(Saved data entries)
======

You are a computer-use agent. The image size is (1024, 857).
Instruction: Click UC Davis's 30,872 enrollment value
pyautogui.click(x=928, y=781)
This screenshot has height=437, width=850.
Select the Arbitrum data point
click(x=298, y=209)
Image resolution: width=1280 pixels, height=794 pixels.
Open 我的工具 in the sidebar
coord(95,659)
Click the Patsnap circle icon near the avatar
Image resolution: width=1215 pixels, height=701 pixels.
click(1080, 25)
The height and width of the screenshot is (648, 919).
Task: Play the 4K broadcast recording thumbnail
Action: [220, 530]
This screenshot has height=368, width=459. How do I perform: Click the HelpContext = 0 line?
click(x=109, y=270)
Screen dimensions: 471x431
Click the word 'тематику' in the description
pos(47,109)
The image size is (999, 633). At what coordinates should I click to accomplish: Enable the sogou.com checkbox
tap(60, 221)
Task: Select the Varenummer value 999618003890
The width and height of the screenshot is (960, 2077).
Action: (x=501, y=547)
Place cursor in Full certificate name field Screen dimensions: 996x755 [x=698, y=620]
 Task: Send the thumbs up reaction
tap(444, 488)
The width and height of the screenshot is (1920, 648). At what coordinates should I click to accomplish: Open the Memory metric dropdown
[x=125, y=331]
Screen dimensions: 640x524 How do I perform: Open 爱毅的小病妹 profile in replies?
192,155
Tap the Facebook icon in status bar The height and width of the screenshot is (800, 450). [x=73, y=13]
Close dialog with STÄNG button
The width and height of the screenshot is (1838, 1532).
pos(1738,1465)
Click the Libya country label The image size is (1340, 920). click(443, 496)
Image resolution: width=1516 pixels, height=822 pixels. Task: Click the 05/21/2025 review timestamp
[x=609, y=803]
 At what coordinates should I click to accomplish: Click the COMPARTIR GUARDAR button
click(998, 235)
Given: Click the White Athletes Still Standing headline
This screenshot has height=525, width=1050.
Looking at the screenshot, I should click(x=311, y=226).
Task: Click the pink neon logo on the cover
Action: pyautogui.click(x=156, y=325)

======

▶ [Goal of the exercise]:
Output the data once more, exactly as it appears above.

▶ [Solution for this problem]:
You are a computer-use agent. The image size is (1024, 857).
Instruction: Click UC Davis's 30,872 enrollment value
pyautogui.click(x=928, y=781)
This screenshot has height=437, width=850.
Select the Arbitrum data point
click(x=298, y=209)
Image resolution: width=1280 pixels, height=794 pixels.
Open 我的工具 in the sidebar
coord(95,659)
Click the Patsnap circle icon near the avatar
Image resolution: width=1215 pixels, height=701 pixels.
click(1080, 25)
The height and width of the screenshot is (648, 919).
Task: Play the 4K broadcast recording thumbnail
Action: [220, 530]
This screenshot has height=368, width=459. How do I perform: Click the HelpContext = 0 line?
click(x=109, y=270)
Screen dimensions: 471x431
Click the word 'тематику' in the description
pos(47,109)
The image size is (999, 633). At what coordinates should I click to accomplish: Enable the sogou.com checkbox
tap(60, 221)
Task: Select the Varenummer value 999618003890
The width and height of the screenshot is (960, 2077).
Action: (x=501, y=547)
Place cursor in Full certificate name field Screen dimensions: 996x755 [x=698, y=620]
 Task: Send the thumbs up reaction
tap(444, 488)
The width and height of the screenshot is (1920, 648). At what coordinates should I click to accomplish: Open the Memory metric dropdown
[x=125, y=331]
Screen dimensions: 640x524 How do I perform: Open 爱毅的小病妹 profile in replies?
192,155
Tap the Facebook icon in status bar The height and width of the screenshot is (800, 450). [x=73, y=13]
Close dialog with STÄNG button
The width and height of the screenshot is (1838, 1532).
pos(1738,1465)
Click the Libya country label The image size is (1340, 920). click(443, 496)
Image resolution: width=1516 pixels, height=822 pixels. Task: Click the 05/21/2025 review timestamp
[x=609, y=803]
 At what coordinates should I click to accomplish: Click the COMPARTIR GUARDAR button
click(998, 235)
Given: Click the White Athletes Still Standing headline
This screenshot has height=525, width=1050.
Looking at the screenshot, I should click(x=311, y=226).
Task: Click the pink neon logo on the cover
Action: pyautogui.click(x=156, y=325)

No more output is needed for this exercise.